DW África: Quais são as preocupações da AI?

Pedro Neto (PN): As preocupações da Amnistia Internacional são múltiplas e graves e a vários níveis. Como sabe, tem havido bastante violência, bastantes ataques por grupos de guerrilhas autodenominados ‘Al Shabab’ em Cabo Delgado, que têm atacado as forças de segurança, as forças do exército, e principalmente as populações de aldeias inteiras, que são as maiores vítimas, obrigadas a deslocar-se e a fugir. Portanto, há muita gente a perder a vida. Nós verificamos que a resposta do Governo moçambicano tem sido ineficaz, assim como também, de algum modo, a cooperação da comunidade internacional. Há ainda o silêncio mediático. Estamos a tentar que o mundo olhe para esta situação, mas ele não está a dar atenção a este assunto. Tratando-se de terrorismo, não é um assunto nacional, mas sim internacional. 

DW África: A que tipo de fontes recorreu a Amnistia Internacional para saber o que se passa nos territórios em que acontecem casos de torturas? 

PN: Tivemos acesso por fontes nossas a vídeos e fotografias que nos preocuparam muito. Porque percebemos que havia pessoas pertencentes às forças de segurança e ao exército, ou então com uniformes exatamente iguais, que estão a capturar jovens e a torturá-los e até a realizar execuções extrajudiciais, isto é, assassinatos fora das margens da lei. Eles não são julgados pela justiça, mas pelos próprios militares e autoridades de segurança, responsáveis pelas execuções extrajudiciais.  
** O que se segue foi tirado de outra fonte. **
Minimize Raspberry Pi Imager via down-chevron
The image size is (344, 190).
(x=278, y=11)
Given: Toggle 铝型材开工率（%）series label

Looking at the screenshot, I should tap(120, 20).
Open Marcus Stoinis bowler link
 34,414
DW África: O que se vê concretamente nos vídeos e nas fotografias que chegaram às mãos da Amnistia Internacional? 

PN: Nós vimos imagens de jovens deitados com olhos vendados, com as mãos atadas atrás das costas, em que lhes batem nos órgãos genitais. Vimos um vídeo em que é cortada a orelha com uma faca de mato a um dos jovens e depois a orelha é colocada em frente ao rosto do jovem. Estes jovens a serem julgados, devem ser julgados pela justiça e que não deve ser feita pelas próprias mãos.
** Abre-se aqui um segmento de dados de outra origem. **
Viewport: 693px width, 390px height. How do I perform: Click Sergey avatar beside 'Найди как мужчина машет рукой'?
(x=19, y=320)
DW África: O Estado de Moçambique é, de facto, obrigado por pactos internacionais que assinou, a respeitar as normas internacionais em termos de direitos humanos. Certo? 

PN: O Estado de Moçambique tem obrigações. É parte signatária do pacto internacional dos direitos civis e políticos. É signatário do pacto contra a tortura e tem que fazer cumprir a justiça em relação a estes casos específicos. E, em segundo lugar, tem que procurar assegurar a segurança e a ordem naquela região de Moçambique, que tem sido tão castigada. A violência não se revolve  com mais violência, nem quando ela é desproporcional. 

Pedro Neto, Amnistia InternacionalFoto: DW/J. Carlos

DW África: Como é que verificaram a autenticidade do material que receberam? 

PN: Nós temos um laboratório de crises onde fazemos essa análise tecnológica e onde temos especialistas que fazem análises à veracidade dos vídeos, que veem através dos elementos que os materiais de fotografia e vídeo contêm. Analisam as datas, se há manipulação de imagens ou não e se eles são, de facto, válidos. Muitas vezes conseguimos até, quando temos determinados contextos ou imagens de paisagens ou pormenores, identificar a localização exata onde estes vídeos e estas fotografias foram feitas. Neste caso, são sobretudo imagens que apontam para o chão, para os jovens que estão a ser torturados. Ouve-se até ameaças do género "Porquê que ainda não morreste, pá? Vamos regá-lo com gasolina e atear-lhe fogo para arder". Neste caso concreto depois o vídeo parou e não sabemos se, de facto, levaram para diante as ameaças que estavam a fazer. Mas estes vídeos são verídicos, correspondem também ao tempo e são de fontes nossas, fidedignas.  

DW África: A AI exige uma investigação independente. No terreno, há hipóteses realistas de fazer essa investigação independente?

PN: Se não houver, tem de haver e o Governo tem que trabalhar para que isso aconteça. Há operacionais no terreno. Não é possível continuar a aceitar que não haja condições para essa investigação. Os agentes de segurança e as autoridades do exército obedecem a uma hierarquia. Tem de haver forma de fazer essa investigação independente e de confirmar o que aconteceu e o que não aconteceu. É preciso também exumar os mortos e falar com as vítimas sobreviventes. Ou seja, o que tem de acontecer aqui é a justiça moçambicana trabalhar.